In a video posted by Matt Cutts, he talks about dropping Google’s guideline of penalizing websites with 100 links per page but clearly discards having tons of links too. Although the rule had been dropped before 2008, but many continue to believe that crossing 100 links over a page can penalize them. Here we tell you the underlying facts regarding links limit on a page:
Why 100 links per page?
The basic principle behind 100 links per page has matured from the fact that Google indexes about 100 kilobytes per page.Thus 1 link per kb is allowable and having below 100 links on a page does not categorize you as spammy.
The guideline is dropped but Matt makes it clear in the video that Google can take action against you if your links appear a spam. Now the question arises:
How many links one can have on a page?
The simple formula behind links presence on a page is to offer value added substance. If you are offering that to users then you are not spammy.
Nick Bilton, columnist of New York Times prepared a chart that shows sites which have more than hundred links too, but Google does not penalize them. This is so because it is not the count necessarily, which defines a web spam. It is the quality and reasonability of links on a page that pushes Google to penalize or not penalize you. It is the quality guidelines that define links as spam or non-spam.
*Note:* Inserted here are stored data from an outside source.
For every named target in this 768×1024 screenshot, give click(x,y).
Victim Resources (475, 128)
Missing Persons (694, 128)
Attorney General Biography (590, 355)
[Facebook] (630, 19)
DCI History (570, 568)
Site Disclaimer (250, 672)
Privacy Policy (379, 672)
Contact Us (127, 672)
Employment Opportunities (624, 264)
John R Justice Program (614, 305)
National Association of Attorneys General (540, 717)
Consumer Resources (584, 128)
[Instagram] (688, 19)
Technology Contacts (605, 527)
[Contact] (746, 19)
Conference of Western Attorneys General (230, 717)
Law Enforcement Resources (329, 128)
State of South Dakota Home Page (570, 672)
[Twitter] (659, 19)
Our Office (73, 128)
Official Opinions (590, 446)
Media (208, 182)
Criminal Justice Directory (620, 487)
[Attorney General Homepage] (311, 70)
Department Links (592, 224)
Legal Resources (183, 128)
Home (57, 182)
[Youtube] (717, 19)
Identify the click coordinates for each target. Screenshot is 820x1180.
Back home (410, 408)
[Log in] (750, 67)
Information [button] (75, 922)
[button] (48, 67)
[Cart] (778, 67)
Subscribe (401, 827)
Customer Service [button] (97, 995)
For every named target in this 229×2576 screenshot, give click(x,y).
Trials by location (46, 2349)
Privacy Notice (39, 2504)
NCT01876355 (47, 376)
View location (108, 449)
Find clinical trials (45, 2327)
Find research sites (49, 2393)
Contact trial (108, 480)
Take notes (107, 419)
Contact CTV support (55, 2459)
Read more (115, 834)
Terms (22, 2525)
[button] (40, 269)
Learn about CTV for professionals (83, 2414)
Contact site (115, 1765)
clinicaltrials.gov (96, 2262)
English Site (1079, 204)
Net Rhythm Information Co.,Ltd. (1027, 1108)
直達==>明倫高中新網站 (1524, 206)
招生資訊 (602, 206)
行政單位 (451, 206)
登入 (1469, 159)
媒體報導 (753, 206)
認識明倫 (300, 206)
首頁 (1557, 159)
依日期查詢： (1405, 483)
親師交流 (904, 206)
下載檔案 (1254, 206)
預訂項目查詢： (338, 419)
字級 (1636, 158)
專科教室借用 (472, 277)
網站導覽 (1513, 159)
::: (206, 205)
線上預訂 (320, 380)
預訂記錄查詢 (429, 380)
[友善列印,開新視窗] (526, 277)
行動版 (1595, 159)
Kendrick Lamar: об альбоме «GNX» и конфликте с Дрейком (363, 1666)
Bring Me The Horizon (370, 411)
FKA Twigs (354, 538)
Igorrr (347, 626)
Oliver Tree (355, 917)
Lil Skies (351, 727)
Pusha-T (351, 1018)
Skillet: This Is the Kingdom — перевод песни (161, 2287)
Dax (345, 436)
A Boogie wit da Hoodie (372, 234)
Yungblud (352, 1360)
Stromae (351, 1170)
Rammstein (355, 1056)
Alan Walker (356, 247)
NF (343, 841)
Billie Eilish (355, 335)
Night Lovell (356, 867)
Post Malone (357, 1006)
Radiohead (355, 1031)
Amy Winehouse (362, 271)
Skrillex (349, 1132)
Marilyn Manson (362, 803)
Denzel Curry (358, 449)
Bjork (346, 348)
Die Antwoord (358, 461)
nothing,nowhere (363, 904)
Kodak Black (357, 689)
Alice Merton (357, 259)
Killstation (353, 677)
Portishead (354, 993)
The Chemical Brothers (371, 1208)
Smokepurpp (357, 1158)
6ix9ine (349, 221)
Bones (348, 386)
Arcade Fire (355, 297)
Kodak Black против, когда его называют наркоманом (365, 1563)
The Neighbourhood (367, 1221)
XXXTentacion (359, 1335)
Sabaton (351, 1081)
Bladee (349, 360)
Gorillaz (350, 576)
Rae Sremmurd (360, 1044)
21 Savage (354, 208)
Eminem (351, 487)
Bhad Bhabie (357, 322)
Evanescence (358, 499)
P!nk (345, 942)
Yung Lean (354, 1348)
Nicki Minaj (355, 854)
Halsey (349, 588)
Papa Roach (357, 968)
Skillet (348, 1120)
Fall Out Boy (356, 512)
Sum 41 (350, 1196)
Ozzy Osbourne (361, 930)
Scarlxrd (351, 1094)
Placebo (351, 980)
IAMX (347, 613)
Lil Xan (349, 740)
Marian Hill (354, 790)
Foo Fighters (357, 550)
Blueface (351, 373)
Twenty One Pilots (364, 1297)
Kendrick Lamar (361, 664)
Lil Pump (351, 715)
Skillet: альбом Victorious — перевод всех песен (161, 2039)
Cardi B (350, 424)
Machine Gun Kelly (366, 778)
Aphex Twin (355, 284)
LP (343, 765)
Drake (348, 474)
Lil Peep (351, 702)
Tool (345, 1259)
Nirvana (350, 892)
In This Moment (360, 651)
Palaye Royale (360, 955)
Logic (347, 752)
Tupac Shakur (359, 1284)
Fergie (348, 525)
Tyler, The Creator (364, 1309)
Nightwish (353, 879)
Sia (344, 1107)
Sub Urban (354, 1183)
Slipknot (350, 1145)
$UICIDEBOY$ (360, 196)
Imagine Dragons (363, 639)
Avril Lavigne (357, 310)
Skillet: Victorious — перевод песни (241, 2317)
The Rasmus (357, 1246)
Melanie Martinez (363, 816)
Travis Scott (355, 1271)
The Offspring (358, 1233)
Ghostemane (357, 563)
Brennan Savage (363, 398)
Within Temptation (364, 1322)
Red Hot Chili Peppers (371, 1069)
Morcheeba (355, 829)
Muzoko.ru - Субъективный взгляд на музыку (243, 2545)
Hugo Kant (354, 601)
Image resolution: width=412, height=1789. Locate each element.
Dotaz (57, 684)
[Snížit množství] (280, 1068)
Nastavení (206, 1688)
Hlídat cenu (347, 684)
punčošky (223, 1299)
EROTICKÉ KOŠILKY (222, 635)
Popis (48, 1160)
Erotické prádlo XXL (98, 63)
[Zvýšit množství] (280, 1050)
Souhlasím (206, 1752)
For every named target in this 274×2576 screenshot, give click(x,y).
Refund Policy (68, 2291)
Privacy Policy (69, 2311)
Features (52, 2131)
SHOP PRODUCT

Can one have more than 100 links?
Yes, you can have more than 100 links too, if they make sense. Google does not discard user experience and if you are offering that and have substantial reasons, then having more than 100 is not a question of concern.
What are the disadvantages of keeping more than 100 or too many links?
→ Matt also told that when too many links are offered the PageRank gets divided too, so if you have hundreds of them, it will be divided by the hundreds only.
→ It disinterests the users too and Google might not index beyond 100 kb.
The crux is- you will not be penalized, even after having too many links, if you are not deceiving search engines. So just be wary of quality guidelines and reasonability of links.